-- EXERCISE OBJECTIVE --
Beginning with the line containing "Open Modules list icon in the sidebar" and going on through the line containing "This screenshot has height=382, width=868.", the lines below are to be returned exactly, pictures excluded and nothing added.

-- RECORDS SHOWN --
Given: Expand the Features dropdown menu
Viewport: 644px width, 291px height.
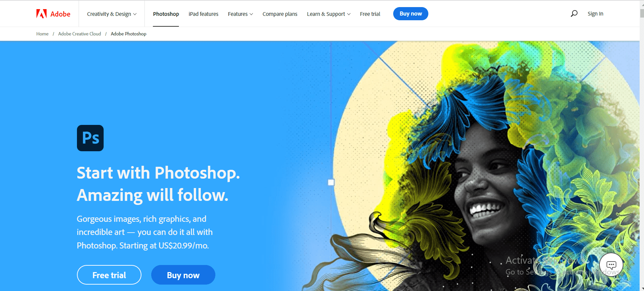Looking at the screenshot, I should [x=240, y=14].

...

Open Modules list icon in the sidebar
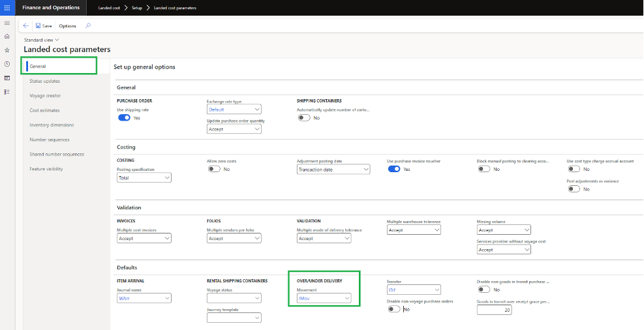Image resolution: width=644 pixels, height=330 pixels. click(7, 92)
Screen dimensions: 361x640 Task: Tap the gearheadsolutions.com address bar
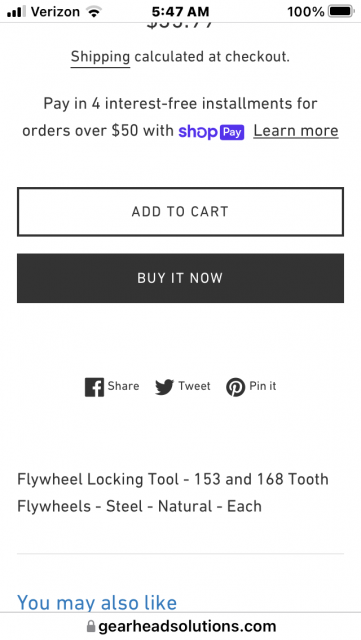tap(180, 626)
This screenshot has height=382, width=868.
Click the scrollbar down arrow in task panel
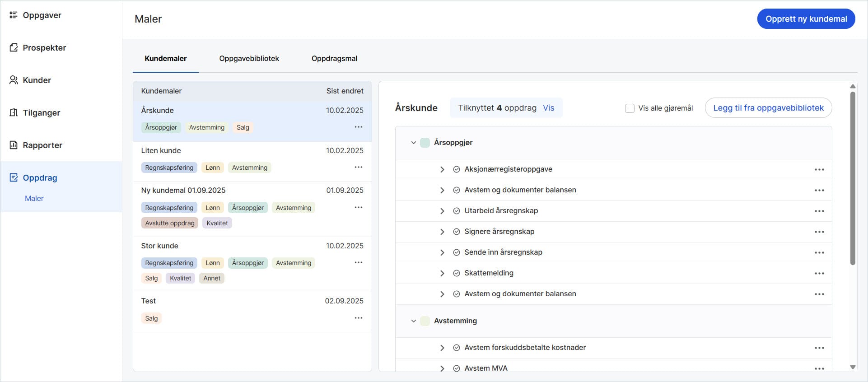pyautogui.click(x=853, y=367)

---

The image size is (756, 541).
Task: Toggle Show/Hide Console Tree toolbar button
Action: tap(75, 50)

-- THE COMPLETED TASK --
Open Modules list icon in the sidebar
Image resolution: width=644 pixels, height=330 pixels. click(7, 92)
Screen dimensions: 361x640 Task: Tap the gearheadsolutions.com address bar
tap(180, 626)
This screenshot has height=382, width=868.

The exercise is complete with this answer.